The stocking, which weighs three quarters of a tonne and is longer then three double-decker buses, is made of more than 6,000 hand-knitted squares sent in by supporters of the society and by members, staff and customers of the Co-operative Group. They raised more than £30,000 for the charity in sponsorship.
The stocking beats the previous world record length, set in Canada a few weeks ago. If the knitting had been done by one person, it would have meant two years' work without sleep, according to the Children's Society.
A mental health charity in Salford has had to withdraw its Christmas magazine after a relative of one of its beneficiaries objected to a humorous list of Christmas carols that it contained.
According to the This is London website, the top ten "Christmas Carols for the Mentally Disturbed" produced by Cromwell House mental health facility included We Three Kings Disorientated Are (for multiple personality disorder) Santa Claus Is Coming To Town To Get Me (for paranoia), Hark The Herald Angels Sing About Me (for narcissism) and and Jingle Bells, Jingle Bells, Jingle Bells, Jingle Bells, Jingle Bells, Jingle Bells, Jingle Bells (for obsessive compulsive disorder).
The magazine was produced by patients, but Zinette Camille, who has a family member at the facility, was not amused. "I could not believe what I was reading. I was angry that they could belittle people in that manner," she said.
However, a spokesman for mental health charity Sane was more relaxed. "While no one wants to cause offence, it would be a shame if people cannot poke a bit of fun at themselves, particularly at this time of year," he said.
The part of Scrooge is played this Christmas by the Performing Rights Society, which is threatening to fine a Wigan non-profit trust nearly £500 for performing carols that are not out of copyright.
According to the Wigan Today website, an officer of the copyright guardian also visited the historic Dam House in Astley, Manchester, last year and charged trustees £230 for a public performance licence because he thought customers in the public tea room might overhear copyrighted songs being played on the kitchen staff's radio.
Dam House trustee Elaine Hurst said: "We know the recording artists need to be paid for their work, but this is ridiculous."
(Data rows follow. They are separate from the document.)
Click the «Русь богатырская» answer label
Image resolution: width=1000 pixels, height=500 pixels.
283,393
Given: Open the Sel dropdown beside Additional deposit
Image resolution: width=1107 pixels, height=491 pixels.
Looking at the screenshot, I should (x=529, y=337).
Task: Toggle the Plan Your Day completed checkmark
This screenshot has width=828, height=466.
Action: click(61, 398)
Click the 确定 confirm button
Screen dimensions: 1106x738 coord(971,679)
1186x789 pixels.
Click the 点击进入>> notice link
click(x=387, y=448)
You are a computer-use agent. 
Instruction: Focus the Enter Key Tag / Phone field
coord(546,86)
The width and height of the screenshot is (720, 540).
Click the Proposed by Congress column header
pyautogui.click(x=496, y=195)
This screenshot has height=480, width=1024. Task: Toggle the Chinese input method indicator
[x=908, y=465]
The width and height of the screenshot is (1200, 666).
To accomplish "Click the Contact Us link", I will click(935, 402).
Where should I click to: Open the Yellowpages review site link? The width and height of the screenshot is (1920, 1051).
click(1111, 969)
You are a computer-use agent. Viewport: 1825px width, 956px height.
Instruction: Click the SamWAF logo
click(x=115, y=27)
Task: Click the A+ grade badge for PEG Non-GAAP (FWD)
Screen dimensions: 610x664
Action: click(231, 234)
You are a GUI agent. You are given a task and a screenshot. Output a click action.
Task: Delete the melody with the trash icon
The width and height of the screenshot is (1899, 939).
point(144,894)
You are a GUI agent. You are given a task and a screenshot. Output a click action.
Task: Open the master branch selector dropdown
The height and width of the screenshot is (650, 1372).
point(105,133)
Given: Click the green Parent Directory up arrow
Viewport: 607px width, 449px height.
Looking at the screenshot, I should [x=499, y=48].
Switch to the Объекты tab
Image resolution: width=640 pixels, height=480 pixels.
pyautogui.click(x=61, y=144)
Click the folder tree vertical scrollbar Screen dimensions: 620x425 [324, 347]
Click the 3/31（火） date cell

A gang of youths in a North Yorkshire village also seem short on the festive spirit. They have pelted Santa with eggs and beer bottles four times during recent visits to Sherburn-in-Elmet as part of charity fundraising efforts by the local lions club.
The Elmet Lions Club is now considering by-passing the village during its nightly tour of the area. A spokesman told the York Press: "We are this year collecting for Yorkshire Air Ambulance, and so this worthy cause will also lose much-needed revenue because of mindless violence perpetrated by a few idiots who have nothing better to do than assault one of the best loved characters in the country.
"The trauma that must be felt by young children when they see Santa being pelted with eggs cannot be described."
A spokeswoman for North Yorkshire police said they were unable to escort Santa's sleigh, but officers would "call in on the route" in future.
The festive madness award must surely go to Southampton City Council, which has banned a local lollipop lady from wearing a turkey suit amid fears about health and safety.
Margaret Russell has been wearing novelty Christmas costumes for 20 years to raise money for charity. Her previous guises include an elf, a reindeer and a toy soldier, but council officers have ordered her to stay in her reflective uniform this year for insurance and legal reasons.
"The world's gone mad if you are no longer allowed to bring a little joy to the youngsters at Christmas," she told the Daily Mail.